Наконец-то все успокоилось. С больничной койки Дж. был виден сад. Косой вечерний свет резко очерчивал неподвижные листья ивы. Дж. раздумывал, как быстротечна драма, как стремительно восстанавливается порядок. Он вспомнил об отцовском саду в Ливорно, об окуне в прудике и о восторженном озарении: важно то, что он не умер. Он шипит сквозь зубы.
– Вам больно?
– Нет, я просто кое-что вспомнил, – говорит он и небрежно добавляет: – Скажите, пожалуйста, вот вы, умудренная опытом женщина, не брезгливая, не щепетильная… Как по-вашему, похож я на дьявола?
– Ш-ш! Не надо об этом.
– Вы мне не ответили.
Она взглянула на молодого человека – щербатая ухмылка, темные глаза – и вспомнила, что в него стрелял возмущенный муж.
– Нет, по-моему, не похож.
(Позже, рассказывая об этом, она притворялась, что ответила так нарочно, как и положено больничной сиделке, чтобы не волновать пациента.)
– А он меня дьяволом обозвал! Решил застрелить дьявола, представляете?! Знаете, как избавиться от дьявола? Надо предложить ему то, чего он хочет. Вы сможете?
Она обтерла ему лоб и прикрыла его губы рукой.
– Нет, вот вы бы предложили ему то, чего он хочет? – настаивал он. – Даже вашу душу? Ведь иначе от него не избавиться!
– Не шутите так. Это святотатство. Ну все, хватит.
– Р-р-р! – внезапно зарычал он.
(Потом она смущенно рассказывала, что от удивления расхохоталась во весь голос.)
В палате за Шавезом ухаживала его невеста, приехавшая из Парижа. Лицо ее находилось где-то вдали, на другом конце Гондо. Шавез протягивал к ней руку, но ущелье выпускало из себя лишь кончики пальцев, позволяя им коснуться губ девушки.

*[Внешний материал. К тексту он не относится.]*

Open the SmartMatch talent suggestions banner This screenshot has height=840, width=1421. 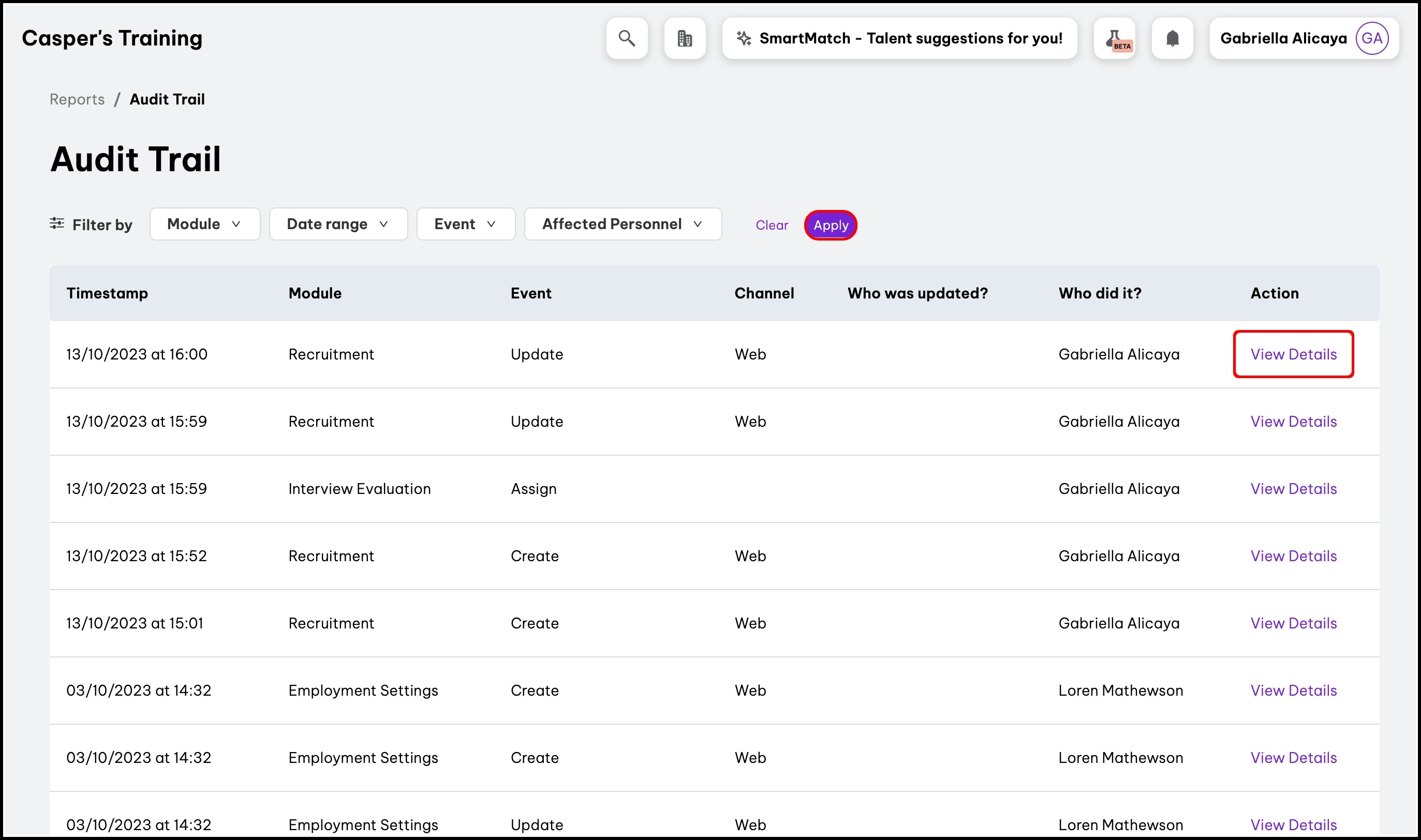pyautogui.click(x=910, y=38)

Его рассудок не принимал опровержение истины, в которую Шавез верил всю жизнь. Он проявил небывалое мужество, он выжил, а значит, Бог, природа и человечество должны быть на его стороне – однако этого не случилось. Почему? Он доказал свое право на успех, но вынужден от него отказаться. Недооцененный ветер, горы, предательский леденящий воздух, земля во рту, его кровь и плоть – все они противятся его достижению. Почему?
Всю ночь он бормотал: «Je suis catholique, je suis catholique»[15].
Дж. проснулся и дословно вспомнил разговор с Камиллой в автомобиле по дороге в Домодоссолу.